Adam White was born in Edinburgh on 29 April 1817, the son of Thomas White, a banker's clerk, and his wife, Mary Ann Gellatly. He was educated in Edinburgh, and at the age of eighteen moved to London where he gained employment in the Natural History Department of the British Museum. His work included cataloguing the collections of coleoptera and crustacea.
On 27 January 1844 he married Helen Bolden, daughter of William Bolden, a bookbinder. The couple had one daughter.
As well as publishing lists of specimens, White also wrote a number of books including A Popular History of Mammalia (1850), A Popular History of Birds (1855), The Instructive Picture Book (with R. M. Stark, 1857), and Heads and Tails (1870).
White was primarily known for his work on arthropods, however he was also interested in botany and entomology.
White was a member of several societies including the Entomological Society of London and the Botanical Society of London. He was also elected a fellow of the Linnean Society in 1846.
Adam White was a great advocate of establishing a national museum for Scotland, and using the pseudonym Arachnophilus, he wrote to Scottish newspapers on this subject.

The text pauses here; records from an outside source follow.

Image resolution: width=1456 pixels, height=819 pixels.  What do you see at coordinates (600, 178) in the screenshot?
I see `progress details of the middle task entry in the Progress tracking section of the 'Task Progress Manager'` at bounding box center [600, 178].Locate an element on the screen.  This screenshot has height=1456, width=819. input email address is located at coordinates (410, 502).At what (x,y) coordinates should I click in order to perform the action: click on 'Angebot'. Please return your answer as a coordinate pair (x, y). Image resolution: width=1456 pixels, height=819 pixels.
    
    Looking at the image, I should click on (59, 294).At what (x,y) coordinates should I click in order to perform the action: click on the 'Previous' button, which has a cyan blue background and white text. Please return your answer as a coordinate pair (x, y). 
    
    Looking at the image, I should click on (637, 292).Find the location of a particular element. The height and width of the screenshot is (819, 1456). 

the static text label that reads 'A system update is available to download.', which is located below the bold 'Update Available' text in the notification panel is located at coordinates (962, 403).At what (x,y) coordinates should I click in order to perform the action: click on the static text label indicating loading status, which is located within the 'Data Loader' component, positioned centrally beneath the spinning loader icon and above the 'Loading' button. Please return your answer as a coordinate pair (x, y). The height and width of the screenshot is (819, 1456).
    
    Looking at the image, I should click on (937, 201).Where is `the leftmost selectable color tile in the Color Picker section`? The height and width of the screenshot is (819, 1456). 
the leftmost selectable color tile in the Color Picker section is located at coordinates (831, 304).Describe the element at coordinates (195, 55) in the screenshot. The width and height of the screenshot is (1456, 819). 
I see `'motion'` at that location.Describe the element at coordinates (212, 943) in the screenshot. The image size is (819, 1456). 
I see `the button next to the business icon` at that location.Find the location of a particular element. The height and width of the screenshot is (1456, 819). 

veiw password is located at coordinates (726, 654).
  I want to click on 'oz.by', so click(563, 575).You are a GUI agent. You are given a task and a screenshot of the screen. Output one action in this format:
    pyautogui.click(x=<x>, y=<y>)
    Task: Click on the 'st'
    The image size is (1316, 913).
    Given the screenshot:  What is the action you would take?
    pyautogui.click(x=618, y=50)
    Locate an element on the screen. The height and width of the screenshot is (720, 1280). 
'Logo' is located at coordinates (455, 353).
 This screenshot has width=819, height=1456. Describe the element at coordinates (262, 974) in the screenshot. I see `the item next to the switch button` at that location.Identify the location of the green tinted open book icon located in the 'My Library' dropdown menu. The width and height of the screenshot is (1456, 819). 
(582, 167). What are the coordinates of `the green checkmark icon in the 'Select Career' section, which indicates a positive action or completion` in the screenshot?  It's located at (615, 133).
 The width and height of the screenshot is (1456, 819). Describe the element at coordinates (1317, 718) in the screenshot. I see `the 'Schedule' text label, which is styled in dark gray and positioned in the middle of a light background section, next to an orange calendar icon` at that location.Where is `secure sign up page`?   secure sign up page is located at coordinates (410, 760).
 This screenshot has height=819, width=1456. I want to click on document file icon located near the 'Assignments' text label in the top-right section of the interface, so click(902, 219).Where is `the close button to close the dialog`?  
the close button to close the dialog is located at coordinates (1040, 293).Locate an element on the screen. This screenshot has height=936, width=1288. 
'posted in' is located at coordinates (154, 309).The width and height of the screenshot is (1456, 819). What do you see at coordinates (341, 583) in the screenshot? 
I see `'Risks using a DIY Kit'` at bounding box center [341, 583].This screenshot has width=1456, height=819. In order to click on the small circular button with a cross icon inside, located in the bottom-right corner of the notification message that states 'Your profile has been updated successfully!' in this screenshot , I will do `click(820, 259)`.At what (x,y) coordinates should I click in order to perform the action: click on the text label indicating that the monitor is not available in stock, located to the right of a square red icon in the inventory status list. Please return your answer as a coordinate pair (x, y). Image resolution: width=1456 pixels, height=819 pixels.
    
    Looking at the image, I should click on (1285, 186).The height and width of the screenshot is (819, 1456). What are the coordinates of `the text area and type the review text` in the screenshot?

White's wife, Helen, died on 4 October 1861, causing him to suffer a nervous breakdown. He was admitted to an asylum in Scotland for some time, and retired from the museum in 1863. On 28 July 1862 he married his second wife, Margaret Watson, and the couple's first son was born in 1863. However, White's later years were clouded by financial worries and he died intestate at 111 St Andrews Road, Pollokshields, on 30 December 1878.